RECORDS FOR THE EXERCISE START
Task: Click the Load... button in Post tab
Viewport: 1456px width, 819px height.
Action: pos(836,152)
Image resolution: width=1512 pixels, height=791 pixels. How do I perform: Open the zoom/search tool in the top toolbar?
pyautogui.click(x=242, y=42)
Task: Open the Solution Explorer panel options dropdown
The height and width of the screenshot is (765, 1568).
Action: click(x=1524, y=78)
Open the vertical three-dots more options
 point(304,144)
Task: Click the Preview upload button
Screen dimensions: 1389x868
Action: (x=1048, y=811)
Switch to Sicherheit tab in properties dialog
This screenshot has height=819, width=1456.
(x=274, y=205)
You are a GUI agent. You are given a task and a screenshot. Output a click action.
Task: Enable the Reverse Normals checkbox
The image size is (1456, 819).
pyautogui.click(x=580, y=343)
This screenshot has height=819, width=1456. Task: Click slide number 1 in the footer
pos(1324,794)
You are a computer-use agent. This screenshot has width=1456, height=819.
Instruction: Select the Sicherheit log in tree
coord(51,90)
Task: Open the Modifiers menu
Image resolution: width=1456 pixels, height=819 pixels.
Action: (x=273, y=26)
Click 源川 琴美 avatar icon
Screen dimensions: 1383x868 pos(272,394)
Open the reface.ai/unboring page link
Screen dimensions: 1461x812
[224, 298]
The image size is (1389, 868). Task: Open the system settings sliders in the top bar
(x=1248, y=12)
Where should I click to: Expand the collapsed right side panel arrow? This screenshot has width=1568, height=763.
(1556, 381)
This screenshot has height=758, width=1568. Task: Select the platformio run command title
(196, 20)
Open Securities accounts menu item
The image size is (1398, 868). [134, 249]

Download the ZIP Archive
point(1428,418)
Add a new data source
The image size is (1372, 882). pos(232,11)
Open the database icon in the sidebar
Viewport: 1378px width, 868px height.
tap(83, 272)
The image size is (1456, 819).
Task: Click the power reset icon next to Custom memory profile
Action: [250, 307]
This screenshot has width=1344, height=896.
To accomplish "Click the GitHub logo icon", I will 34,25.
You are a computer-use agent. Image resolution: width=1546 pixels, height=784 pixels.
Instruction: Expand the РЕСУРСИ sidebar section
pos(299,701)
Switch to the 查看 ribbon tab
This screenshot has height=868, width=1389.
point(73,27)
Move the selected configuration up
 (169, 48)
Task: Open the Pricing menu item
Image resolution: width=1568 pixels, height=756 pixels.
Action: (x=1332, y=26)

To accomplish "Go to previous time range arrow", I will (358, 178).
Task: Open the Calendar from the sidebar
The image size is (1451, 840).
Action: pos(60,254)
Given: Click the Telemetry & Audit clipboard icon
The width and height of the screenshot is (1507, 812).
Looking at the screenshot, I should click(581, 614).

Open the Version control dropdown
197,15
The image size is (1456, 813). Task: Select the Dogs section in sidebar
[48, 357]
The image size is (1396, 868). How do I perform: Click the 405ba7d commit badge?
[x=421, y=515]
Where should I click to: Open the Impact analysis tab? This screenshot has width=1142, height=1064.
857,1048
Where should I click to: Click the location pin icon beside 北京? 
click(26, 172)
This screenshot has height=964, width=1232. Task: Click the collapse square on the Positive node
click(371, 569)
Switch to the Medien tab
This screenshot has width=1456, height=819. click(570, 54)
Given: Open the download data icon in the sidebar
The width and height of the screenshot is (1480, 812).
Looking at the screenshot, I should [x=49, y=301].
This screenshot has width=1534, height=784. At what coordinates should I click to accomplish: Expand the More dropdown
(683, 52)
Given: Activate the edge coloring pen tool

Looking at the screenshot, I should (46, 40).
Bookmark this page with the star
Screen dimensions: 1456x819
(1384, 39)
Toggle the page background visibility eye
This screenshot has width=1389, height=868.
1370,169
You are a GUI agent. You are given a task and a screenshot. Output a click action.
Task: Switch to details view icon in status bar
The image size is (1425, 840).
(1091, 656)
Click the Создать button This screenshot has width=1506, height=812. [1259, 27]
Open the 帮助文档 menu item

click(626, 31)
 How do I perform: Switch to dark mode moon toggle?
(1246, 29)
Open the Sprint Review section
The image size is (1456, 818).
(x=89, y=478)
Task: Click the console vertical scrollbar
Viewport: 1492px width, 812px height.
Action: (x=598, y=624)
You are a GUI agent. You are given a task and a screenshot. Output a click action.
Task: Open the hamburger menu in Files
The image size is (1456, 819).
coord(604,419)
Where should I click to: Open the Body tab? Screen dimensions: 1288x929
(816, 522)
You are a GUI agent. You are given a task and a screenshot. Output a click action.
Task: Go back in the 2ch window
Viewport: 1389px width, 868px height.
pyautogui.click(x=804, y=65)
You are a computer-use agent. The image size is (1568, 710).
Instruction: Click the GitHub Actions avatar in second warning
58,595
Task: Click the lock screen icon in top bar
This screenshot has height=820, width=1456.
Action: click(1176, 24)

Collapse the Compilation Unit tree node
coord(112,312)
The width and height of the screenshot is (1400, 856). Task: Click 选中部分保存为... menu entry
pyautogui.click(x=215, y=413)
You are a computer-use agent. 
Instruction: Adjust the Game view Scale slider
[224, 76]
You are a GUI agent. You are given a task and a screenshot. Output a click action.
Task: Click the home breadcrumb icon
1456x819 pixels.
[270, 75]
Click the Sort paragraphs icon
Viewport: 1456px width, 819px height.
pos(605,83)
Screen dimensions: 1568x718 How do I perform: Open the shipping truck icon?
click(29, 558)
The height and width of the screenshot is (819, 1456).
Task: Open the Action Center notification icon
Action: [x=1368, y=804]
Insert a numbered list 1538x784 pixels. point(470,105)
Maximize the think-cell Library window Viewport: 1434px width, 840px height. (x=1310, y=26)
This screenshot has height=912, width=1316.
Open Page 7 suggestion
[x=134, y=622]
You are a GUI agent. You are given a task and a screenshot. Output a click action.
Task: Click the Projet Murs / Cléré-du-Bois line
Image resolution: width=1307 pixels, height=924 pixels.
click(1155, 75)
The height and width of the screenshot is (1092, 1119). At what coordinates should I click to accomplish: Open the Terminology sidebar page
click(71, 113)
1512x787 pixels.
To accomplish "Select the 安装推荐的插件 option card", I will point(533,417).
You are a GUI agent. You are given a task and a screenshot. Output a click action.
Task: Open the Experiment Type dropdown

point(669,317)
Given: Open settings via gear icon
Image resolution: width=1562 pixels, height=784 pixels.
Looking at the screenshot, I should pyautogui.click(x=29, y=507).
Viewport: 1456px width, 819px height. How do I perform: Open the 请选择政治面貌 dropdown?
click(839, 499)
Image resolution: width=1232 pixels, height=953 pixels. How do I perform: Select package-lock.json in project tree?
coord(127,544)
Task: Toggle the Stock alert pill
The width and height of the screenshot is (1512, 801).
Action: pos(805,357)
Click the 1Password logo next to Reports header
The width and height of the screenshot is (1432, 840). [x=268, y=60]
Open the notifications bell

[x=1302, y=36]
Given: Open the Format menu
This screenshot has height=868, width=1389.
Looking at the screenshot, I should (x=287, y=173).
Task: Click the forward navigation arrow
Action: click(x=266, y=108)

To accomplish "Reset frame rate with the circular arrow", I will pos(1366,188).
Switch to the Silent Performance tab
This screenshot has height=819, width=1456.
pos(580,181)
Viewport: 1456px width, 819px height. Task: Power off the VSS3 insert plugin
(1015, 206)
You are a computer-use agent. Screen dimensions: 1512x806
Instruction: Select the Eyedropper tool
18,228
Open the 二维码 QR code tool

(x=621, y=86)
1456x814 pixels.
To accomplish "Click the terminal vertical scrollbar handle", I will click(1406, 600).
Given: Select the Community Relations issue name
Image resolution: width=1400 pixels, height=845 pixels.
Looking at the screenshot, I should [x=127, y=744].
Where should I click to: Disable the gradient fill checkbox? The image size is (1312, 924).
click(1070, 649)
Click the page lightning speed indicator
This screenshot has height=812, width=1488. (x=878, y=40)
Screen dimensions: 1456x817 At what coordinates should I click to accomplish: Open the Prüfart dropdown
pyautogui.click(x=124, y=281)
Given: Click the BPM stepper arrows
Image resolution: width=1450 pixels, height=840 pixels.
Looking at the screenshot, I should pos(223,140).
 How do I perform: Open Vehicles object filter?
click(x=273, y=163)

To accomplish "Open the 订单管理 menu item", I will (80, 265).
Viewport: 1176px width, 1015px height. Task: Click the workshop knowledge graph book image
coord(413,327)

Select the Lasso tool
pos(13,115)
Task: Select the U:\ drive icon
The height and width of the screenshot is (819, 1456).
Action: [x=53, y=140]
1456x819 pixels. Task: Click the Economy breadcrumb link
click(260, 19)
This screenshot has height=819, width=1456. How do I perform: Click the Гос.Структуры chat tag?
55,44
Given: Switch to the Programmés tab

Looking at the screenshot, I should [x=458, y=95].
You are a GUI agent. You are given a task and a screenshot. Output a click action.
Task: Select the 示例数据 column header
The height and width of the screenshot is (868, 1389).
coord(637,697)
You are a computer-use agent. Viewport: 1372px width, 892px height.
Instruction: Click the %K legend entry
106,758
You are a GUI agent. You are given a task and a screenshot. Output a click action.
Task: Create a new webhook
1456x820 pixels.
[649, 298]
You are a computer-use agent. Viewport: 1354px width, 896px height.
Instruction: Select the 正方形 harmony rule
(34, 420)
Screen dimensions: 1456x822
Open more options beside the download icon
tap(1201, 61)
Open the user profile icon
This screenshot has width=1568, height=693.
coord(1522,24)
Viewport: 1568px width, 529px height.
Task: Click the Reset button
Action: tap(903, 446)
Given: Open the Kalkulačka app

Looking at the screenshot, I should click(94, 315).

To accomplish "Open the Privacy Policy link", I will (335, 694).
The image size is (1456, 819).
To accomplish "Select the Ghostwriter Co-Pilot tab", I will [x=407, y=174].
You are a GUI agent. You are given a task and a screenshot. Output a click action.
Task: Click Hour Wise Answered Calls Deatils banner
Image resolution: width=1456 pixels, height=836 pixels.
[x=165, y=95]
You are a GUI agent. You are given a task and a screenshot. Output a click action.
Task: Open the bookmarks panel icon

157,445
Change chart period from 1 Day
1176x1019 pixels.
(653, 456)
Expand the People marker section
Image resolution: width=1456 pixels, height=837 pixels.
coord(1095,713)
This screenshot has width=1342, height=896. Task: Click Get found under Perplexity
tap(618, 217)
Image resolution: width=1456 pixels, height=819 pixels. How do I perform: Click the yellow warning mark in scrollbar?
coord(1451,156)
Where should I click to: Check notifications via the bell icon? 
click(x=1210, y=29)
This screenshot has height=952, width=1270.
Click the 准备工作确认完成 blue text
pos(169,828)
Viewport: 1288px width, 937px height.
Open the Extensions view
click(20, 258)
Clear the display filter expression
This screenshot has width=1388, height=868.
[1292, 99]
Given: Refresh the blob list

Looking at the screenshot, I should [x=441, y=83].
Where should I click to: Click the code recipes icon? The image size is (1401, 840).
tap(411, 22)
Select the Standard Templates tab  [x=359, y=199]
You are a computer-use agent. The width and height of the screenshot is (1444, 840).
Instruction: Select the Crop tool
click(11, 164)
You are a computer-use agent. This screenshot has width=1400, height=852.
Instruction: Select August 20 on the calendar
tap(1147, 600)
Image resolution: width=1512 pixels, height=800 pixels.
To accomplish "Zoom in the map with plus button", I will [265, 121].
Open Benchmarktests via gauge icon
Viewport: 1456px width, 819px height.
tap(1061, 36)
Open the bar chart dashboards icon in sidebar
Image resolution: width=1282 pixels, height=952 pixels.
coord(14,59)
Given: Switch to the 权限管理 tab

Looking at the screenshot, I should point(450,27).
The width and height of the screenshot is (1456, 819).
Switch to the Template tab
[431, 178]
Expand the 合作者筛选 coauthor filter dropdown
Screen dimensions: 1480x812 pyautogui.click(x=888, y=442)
RECORDS FOR THE EXERCISE END
→ EXERCISE DESCRIPTION:
Lines from the entries that contain the string "window" must be found and copied.

→ WRITTEN SOLUTION:
Task: Go back in the 2ch window
Maximize the think-cell Library window Viewport: 1434px width, 840px height. (x=1310, y=26)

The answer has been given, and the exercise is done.